À Roland-Garros, dès le premier match de la Bélarusse et 2e mondiale Sabalenka face à l’Ukrainienne Kostyuk, le malaise est en tout cas apparu au grand jour. Plus étonnant, la 28e joueuse mondiale, après avoir refusé de serrer la main de son adversaire, a récolté les huées du public parisien. «Les gens devraient avoir honte», s’est-elle indignée. Kostyuk a par la suite reproché à son adversaire de ne pas prendre position contre la guerre en conférence de presse, tout comme Svitolina vendredi. «Je pense que tous les Ukrainiens adoreraient entendre ça», a-t-elle dit à ce sujet.

«C’est un peu nouveau, ce qu’il s’est passé avec ces huées à Roland Garros.

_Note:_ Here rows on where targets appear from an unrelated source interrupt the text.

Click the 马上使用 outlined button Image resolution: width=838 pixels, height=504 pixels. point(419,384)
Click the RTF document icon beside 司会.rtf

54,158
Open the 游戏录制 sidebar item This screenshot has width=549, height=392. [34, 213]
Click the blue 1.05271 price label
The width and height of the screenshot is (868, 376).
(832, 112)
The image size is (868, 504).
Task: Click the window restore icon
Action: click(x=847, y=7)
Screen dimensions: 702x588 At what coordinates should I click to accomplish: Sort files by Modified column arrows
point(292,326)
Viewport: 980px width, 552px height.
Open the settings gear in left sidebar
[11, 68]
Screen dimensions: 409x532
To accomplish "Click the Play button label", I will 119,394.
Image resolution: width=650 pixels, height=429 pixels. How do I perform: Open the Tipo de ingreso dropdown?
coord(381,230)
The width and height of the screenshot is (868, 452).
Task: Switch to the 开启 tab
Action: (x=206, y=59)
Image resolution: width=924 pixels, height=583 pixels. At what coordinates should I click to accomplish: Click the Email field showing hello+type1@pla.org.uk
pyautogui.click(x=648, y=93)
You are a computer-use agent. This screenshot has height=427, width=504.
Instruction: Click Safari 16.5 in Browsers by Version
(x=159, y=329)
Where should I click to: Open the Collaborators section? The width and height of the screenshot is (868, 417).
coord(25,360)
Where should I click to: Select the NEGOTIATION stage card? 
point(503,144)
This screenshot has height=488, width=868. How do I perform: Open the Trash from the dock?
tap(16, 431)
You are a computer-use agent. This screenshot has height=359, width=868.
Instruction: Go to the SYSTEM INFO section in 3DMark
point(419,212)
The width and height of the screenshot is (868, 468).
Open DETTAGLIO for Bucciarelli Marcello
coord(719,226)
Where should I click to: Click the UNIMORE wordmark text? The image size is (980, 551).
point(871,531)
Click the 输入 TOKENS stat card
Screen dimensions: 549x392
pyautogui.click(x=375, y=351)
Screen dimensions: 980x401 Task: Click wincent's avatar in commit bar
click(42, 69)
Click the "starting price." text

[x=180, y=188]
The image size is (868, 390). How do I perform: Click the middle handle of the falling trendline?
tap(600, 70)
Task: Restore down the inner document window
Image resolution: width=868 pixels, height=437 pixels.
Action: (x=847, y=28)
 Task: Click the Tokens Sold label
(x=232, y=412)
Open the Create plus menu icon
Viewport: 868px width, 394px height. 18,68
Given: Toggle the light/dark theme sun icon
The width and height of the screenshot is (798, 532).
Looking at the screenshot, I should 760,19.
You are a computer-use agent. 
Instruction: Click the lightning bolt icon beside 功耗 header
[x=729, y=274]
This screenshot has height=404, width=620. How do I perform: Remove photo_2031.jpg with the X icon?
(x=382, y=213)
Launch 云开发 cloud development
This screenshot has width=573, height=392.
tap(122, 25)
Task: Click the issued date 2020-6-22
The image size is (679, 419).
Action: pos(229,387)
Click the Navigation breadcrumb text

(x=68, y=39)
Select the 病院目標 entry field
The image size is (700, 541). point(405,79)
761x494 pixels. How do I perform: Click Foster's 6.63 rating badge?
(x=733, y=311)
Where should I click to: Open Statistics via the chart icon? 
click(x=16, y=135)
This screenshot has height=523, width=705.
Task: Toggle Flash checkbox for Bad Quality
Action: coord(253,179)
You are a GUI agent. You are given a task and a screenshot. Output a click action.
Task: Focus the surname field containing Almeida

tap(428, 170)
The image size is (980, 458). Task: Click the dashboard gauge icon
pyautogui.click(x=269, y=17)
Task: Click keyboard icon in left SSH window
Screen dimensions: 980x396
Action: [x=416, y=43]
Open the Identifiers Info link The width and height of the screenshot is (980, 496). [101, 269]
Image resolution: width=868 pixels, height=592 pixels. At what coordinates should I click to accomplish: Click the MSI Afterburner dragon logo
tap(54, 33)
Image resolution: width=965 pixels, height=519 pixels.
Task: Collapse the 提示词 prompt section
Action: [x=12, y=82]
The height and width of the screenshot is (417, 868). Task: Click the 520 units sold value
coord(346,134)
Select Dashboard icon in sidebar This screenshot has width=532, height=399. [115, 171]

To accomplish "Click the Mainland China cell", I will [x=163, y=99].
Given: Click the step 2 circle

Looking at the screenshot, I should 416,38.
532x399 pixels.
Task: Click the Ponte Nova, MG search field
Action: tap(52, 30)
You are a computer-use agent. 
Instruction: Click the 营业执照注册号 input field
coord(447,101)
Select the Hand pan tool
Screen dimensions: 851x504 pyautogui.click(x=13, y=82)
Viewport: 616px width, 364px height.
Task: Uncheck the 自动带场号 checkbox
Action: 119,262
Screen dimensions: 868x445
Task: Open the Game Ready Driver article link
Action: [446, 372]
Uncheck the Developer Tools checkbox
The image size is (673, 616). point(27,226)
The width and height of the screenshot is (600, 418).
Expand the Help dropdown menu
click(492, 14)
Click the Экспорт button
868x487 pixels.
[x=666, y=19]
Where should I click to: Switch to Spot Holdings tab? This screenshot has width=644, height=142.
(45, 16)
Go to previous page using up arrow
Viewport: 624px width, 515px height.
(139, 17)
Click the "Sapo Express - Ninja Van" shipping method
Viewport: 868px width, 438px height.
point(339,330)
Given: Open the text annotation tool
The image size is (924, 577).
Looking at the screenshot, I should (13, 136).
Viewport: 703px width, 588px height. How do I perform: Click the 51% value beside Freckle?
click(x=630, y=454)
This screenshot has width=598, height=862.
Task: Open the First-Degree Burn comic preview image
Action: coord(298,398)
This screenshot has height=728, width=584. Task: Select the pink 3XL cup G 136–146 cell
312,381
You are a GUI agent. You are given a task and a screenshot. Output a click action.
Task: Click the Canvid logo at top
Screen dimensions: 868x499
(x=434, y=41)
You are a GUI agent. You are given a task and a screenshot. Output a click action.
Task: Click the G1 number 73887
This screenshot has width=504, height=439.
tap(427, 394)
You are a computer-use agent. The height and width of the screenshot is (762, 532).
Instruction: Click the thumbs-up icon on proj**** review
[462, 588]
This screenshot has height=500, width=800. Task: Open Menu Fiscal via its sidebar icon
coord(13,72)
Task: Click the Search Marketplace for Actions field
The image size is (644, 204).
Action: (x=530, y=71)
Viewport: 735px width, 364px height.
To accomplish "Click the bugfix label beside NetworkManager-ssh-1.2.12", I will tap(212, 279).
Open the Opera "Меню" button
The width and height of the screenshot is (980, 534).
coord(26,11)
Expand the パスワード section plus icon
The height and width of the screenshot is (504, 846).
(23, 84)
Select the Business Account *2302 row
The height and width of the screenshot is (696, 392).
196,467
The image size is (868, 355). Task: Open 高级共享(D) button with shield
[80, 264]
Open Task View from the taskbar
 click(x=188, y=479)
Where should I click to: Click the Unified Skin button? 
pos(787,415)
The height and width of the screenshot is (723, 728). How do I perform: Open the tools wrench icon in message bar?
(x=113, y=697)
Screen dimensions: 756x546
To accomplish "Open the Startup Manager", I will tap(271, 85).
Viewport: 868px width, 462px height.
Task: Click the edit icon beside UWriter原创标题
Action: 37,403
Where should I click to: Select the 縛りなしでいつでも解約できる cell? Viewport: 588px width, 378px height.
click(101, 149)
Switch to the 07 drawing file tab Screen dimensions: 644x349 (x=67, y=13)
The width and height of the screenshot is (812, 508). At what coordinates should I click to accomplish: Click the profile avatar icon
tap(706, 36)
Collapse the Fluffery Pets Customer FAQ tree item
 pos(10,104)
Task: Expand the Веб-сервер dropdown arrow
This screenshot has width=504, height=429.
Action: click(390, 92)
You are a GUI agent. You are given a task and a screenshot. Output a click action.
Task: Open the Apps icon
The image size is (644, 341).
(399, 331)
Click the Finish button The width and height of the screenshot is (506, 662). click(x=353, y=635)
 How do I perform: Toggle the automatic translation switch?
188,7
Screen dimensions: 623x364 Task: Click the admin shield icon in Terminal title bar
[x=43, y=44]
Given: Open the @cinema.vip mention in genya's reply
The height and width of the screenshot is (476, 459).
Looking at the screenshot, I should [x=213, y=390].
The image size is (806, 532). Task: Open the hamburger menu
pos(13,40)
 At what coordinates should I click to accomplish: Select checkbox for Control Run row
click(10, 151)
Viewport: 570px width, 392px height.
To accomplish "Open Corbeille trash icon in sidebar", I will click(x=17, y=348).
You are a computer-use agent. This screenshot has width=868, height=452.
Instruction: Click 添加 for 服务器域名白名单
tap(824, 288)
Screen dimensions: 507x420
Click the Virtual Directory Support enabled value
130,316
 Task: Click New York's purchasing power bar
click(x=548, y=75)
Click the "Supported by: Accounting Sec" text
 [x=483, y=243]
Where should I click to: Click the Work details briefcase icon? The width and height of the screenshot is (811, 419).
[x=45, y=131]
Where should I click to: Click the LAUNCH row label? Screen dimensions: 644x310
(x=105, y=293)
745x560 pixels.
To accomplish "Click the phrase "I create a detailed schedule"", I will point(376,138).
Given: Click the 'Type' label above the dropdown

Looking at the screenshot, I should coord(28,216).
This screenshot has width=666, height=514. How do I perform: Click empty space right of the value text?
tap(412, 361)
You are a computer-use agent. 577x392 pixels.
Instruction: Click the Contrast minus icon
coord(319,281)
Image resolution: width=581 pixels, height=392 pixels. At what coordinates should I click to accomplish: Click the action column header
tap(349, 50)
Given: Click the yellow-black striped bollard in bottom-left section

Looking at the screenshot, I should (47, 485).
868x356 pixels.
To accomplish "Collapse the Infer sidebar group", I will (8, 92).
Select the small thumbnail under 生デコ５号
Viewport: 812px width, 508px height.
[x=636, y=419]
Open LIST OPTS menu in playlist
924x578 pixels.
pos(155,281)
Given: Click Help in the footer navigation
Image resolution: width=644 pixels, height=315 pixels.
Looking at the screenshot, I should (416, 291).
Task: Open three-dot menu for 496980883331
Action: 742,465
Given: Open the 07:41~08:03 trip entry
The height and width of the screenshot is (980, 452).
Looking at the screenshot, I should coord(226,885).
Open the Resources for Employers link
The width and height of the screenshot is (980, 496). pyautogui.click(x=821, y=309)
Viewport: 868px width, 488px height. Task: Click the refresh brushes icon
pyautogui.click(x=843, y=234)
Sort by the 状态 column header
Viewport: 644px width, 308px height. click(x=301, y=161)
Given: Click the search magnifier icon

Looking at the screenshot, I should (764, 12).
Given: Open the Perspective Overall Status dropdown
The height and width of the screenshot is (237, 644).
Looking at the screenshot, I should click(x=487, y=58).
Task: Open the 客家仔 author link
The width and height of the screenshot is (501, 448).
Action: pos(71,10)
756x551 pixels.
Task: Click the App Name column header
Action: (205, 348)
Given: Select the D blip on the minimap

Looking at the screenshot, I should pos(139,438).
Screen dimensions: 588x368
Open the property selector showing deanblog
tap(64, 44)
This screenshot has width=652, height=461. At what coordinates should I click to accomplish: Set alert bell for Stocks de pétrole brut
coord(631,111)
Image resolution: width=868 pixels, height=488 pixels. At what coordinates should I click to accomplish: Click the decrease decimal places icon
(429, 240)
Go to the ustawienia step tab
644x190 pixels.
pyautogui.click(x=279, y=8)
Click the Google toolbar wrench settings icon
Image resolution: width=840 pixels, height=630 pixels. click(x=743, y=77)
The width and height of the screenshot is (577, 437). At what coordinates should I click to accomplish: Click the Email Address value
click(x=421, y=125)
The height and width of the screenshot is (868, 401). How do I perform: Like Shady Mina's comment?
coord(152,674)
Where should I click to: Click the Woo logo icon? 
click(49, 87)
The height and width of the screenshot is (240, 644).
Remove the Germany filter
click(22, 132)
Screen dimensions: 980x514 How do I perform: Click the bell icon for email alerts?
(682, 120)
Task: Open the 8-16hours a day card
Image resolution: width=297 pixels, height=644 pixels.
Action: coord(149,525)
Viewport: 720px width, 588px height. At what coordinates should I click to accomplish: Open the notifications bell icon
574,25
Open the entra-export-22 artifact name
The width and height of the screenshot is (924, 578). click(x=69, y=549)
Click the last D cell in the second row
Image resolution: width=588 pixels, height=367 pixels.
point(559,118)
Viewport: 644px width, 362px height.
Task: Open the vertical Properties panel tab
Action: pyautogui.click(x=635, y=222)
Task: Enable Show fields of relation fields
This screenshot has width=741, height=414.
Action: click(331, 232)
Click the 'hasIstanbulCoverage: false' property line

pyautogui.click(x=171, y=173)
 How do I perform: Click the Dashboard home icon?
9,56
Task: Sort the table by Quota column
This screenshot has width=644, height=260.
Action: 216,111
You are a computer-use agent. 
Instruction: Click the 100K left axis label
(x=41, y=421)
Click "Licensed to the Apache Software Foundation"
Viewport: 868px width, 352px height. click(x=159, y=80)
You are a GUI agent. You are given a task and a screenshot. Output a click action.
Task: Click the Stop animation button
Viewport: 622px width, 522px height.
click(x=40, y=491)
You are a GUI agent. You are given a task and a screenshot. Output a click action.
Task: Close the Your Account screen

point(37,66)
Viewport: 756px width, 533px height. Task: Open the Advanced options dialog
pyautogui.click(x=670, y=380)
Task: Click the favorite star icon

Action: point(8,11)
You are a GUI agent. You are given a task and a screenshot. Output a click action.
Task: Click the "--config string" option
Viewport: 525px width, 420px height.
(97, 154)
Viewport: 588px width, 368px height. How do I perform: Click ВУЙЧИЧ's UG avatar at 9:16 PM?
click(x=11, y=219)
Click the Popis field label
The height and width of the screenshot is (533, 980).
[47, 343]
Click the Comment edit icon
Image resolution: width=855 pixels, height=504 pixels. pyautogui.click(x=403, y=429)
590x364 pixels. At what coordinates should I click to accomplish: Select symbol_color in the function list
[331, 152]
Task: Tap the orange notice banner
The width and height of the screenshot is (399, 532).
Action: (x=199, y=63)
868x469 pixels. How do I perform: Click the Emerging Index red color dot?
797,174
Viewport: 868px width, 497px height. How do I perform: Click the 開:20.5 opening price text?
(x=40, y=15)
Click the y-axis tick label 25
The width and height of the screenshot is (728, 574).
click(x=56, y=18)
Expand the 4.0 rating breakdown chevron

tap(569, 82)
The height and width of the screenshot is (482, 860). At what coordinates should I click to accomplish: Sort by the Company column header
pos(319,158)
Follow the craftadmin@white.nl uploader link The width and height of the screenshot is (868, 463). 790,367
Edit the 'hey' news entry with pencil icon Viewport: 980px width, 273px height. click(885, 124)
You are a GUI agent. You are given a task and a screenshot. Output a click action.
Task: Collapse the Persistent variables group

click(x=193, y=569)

Le public a eu l’air de choisir le camp du sport», analyse Lukas Aubin. «C’est ce que j’appelle le piège de Coubertin, cela renvoie à un message très ancien, «l’important c’est de participer». Le sport mondial est fondé sur cette maxime, que l’on tente avec d’autres chercheurs de déconstruire, que le sport n’est pas politique», explique-t-il.

Le malaise est aussi palpable chez Aryna Sabalenka. «Je n’avais jamais ressenti autant de haine dans les vestiaires», s’était d’ailleurs épanchée la No 2 mondiale quelques semaines plus tôt à Miami. «J’ai beaucoup de mal à comprendre qu’il y ait tant de gens qui me haïssent sans aucune raison. Je n’ai rien fait.» La Bélarusse a d’ailleurs obtenu le droit, de la part de la direction du tournoi parisien, de ne pas se confronter vendredi à l’exercice de la conférence de presse après sa victoire, faisant valoir la préservation de sa santé mentale.